Il dato è tratto. Siamo al cospetto della stressante proroga di un vincolo ai licenziamenti economici che ha colmato oramai ogni misura, non a causa della sua funzione, piuttosto per l’impossibilità di giustificarne l’estensione e la totale assenza di ipotesi concrete di superamento.

Un blocco che crea assuefazione, tanto da distogliere l’attenzione dal vigore con cui la giurisprudenza sta destrutturando la certezza del diritto sulla gestione degli esodi. Ciò che si può chiedere a una normativa dai riflessi economici e sociali spiccati come quella dei licenziamenti, è la possibilità di poterne prevedere compiutamente le conseguenze, così da poter premiare le organizzazioni virtuose e sopprimere quelle spurie. In Italia non si può certo ambire a un diritto del lavoro governato dalla deep simplicity, ma lo snellimento degli aspetti ove il valore interpretativo è determinante dovrebbe ritenersi sacrosanto, tanto più in un momento storico come questo.

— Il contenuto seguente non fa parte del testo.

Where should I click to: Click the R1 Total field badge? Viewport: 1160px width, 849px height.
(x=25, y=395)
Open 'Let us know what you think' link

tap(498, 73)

La normativa sui licenziamenti nel nostro Paese ha sempre osteggiato visioni prospettiche, ma ciò che più disturba su questo punto è che l’incertezza caratterizzante la materia è voluta, non incidentale. Che sia fortemente voluta lo si desume dal recente linguaggio della magistratura, oltre che da posizioni sindacali, molto più prevedibili, che in questa emergenza hanno raggiunto forme di forzatura estrema.

Un pregevole passo verso una certezza mai realmente avvicinata era stato iniettato dal combinato L. 92/2012-D.Lgs. 23/2015; a partire dall’inserimento dell’obbligo di motivazione fino alla sanatoria procedurale dei licenziamenti collettivi, dall’ammorbidimento dell’articolo 18, St. Lav., fino alle innominabili tutele crescenti. Prima ancora del possibile apprezzamento delle rivoluzionarie novelle, sono emersi dubbi, arresti e censure da parte di quei giudici che un tempo lamentavano un carico di contenzioso eccessivo, salvo non accettare poi le misure di deflazione per non risultare estromessi dalla contesa.

Da quel momento, una rapida discesa verso il baratro: requisito di anzianità non più dirimente[1], rischio massimo, of course, esteso a 36 mensilità sempre e comunque.

Gli operatori del diritto non hanno nemmeno fatto avuto il tempo di interrogarsi sulla bontà della normativa né di censirne l’efficacia; si è trattato di un lampo, una suggestione. Qualcuno giura di aver visto le tutele crescenti, racconti epici sulla possibilità di prospettare il costo di una riorganizzazione, tutto fumo.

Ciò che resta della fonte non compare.